What we mean is that we are not free to respond or act freely in the world, because we cling to ideas and beliefs about how we think the world should be instead of relate to it as it is.
How many people do you know who hope to ‘someday’ go travel the world? When they have enough money, enough time, the kids are gone, etc…. This hope of someday, of a better time, keeps them from getting very far from home today.
Frankly, hope is a device we use to avoid looking at a the reality of a situation.
For example: In sales there are those who submit a great proposal with a good price and hope they are selected. Then there is the person who is playing golf with the decision maker and s/he is not hoping, s/he is doing.
The people hoping believe that this is unfair, maybe even immoral.
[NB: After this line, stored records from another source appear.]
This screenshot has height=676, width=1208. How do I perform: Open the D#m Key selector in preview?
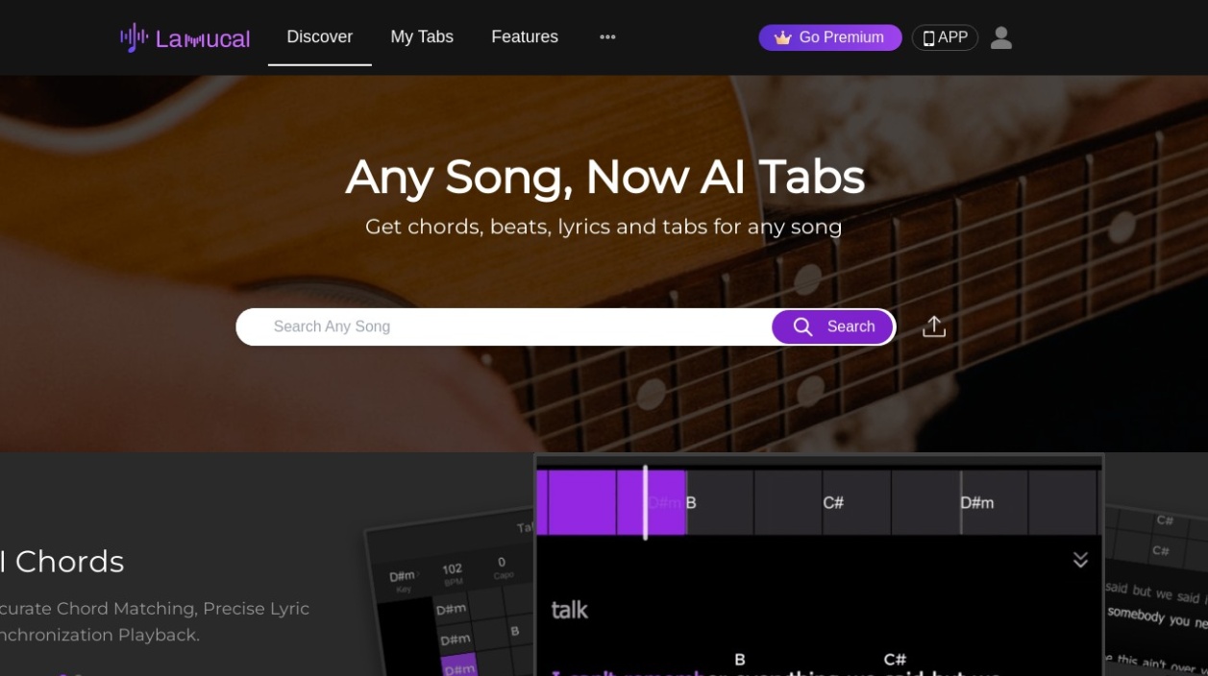coord(402,578)
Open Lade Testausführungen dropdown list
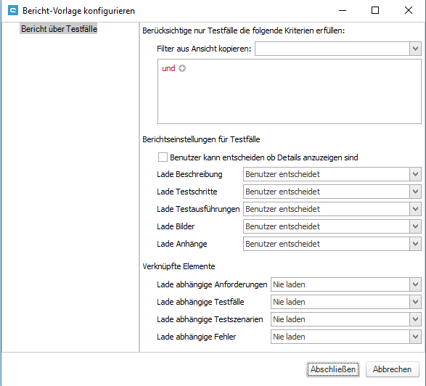Viewport: 426px width, 386px height. (332, 209)
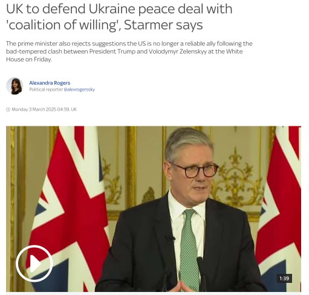Click the words 'White House on Friday' in subheading
Image resolution: width=309 pixels, height=295 pixels.
(x=125, y=56)
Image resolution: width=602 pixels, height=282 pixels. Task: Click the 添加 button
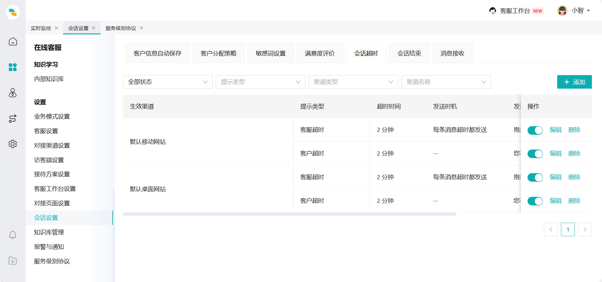coord(574,82)
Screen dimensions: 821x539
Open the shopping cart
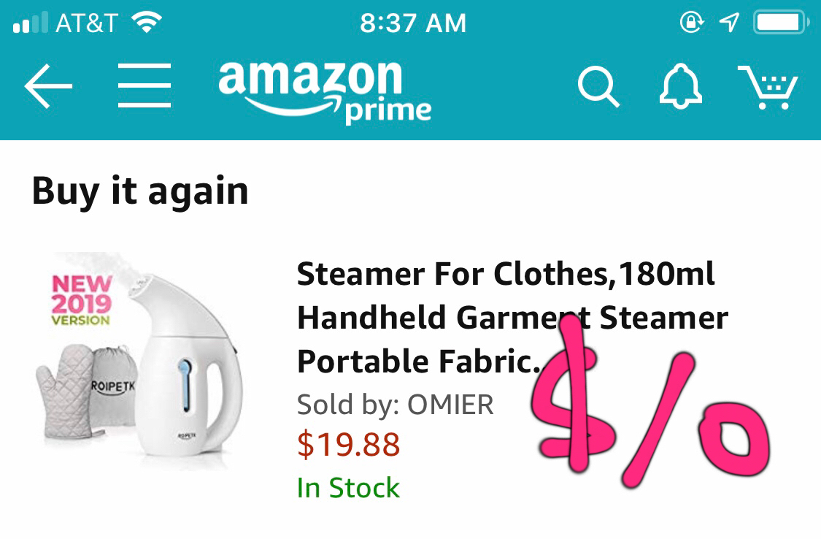(x=768, y=87)
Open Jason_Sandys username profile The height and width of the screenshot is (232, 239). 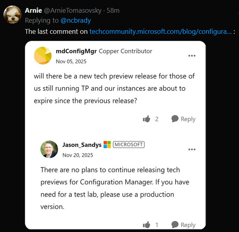[82, 144]
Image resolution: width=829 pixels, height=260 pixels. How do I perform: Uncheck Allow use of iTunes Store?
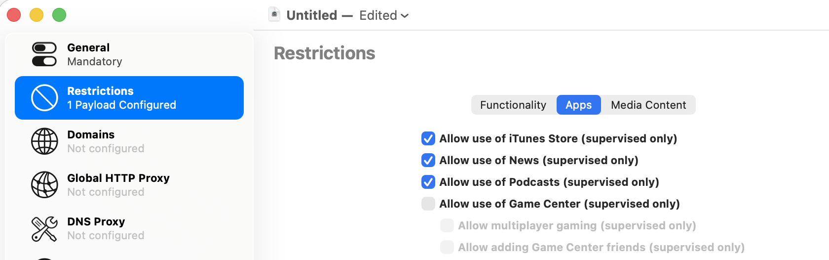tap(428, 138)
They have beliefs that kept them from stalking the buyer until ‘accidentally bumping into them’ to get the golf date. They have beliefs about going over peoples heads, asking for favors, asking for personal information, so on and so on….
Rope is made up of many smaller strands woven or twisted together. As we start to look at those things that bind us and unravel our rope of hope we find the same thing.
Each strand itself doesn't have a great hold on us, but together they are strong.
In the travel example above, there are uncountable trivial reasons for not going. Who will watch the dog? I’ll miss the dog. I can’t be away from fill in the blank. I need to save my vacation. What will so and so think? On and on … Each one is trivial on its own merit, but daunting when all held together. A fear, generally of losing something, is always at the root of these thoughts, but that is another conversation.
There is another side of hope which is the thread that keeps us attached when we are struggling.
Visually we illustrate this as a frayed rope with a last strand. Verbally it is expressed as ‘we are at the end of our rope’. Regardless of imagery or expression, having something to cling to is a critical aspect of the human part of being. The idea of letting go is too much.
The whole of Zen practice is to learn to let go. Ultimately to that last thread.
In my view, hope is an immature version of faith. Not ‘faith in’ something or another, but just faith. With a more mature faith comes the capacity to take whatever is happening or next as workable. Maybe not pleasurable, but workable.